=== Section Start ===

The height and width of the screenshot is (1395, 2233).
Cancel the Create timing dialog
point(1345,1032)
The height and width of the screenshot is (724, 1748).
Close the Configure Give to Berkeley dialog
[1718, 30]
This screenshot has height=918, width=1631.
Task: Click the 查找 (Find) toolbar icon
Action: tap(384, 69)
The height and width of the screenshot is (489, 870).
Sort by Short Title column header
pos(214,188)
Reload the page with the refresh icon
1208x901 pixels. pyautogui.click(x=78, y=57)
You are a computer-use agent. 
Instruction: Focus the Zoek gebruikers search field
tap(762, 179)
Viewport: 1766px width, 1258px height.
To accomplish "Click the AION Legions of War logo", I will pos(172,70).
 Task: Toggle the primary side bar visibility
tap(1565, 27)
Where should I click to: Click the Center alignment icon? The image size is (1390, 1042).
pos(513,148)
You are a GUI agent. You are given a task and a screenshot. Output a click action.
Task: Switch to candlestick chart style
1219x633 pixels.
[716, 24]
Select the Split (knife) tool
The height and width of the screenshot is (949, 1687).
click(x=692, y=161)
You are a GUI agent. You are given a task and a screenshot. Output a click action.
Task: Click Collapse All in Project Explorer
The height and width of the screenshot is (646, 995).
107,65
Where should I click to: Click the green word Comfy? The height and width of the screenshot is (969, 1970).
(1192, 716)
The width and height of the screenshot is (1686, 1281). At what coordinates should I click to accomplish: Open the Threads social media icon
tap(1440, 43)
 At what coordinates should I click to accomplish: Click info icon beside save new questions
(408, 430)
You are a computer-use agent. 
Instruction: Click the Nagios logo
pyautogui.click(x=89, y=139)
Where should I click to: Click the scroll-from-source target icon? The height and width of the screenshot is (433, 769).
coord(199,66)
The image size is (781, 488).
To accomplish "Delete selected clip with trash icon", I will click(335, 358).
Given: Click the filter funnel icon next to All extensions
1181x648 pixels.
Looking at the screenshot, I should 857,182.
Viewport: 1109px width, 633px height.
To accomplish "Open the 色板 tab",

=== Section End ===

The lines to return run from the one containing "Instruction: Click the Nagios logo" through the last line of the material above. Please reproduce them exactly.

▶ Your response:
Instruction: Click the Nagios logo
pyautogui.click(x=89, y=139)
Where should I click to: Click the scroll-from-source target icon? The height and width of the screenshot is (433, 769).
coord(199,66)
The image size is (781, 488).
To accomplish "Delete selected clip with trash icon", I will click(335, 358).
Given: Click the filter funnel icon next to All extensions
1181x648 pixels.
Looking at the screenshot, I should 857,182.
Viewport: 1109px width, 633px height.
To accomplish "Open the 色板 tab",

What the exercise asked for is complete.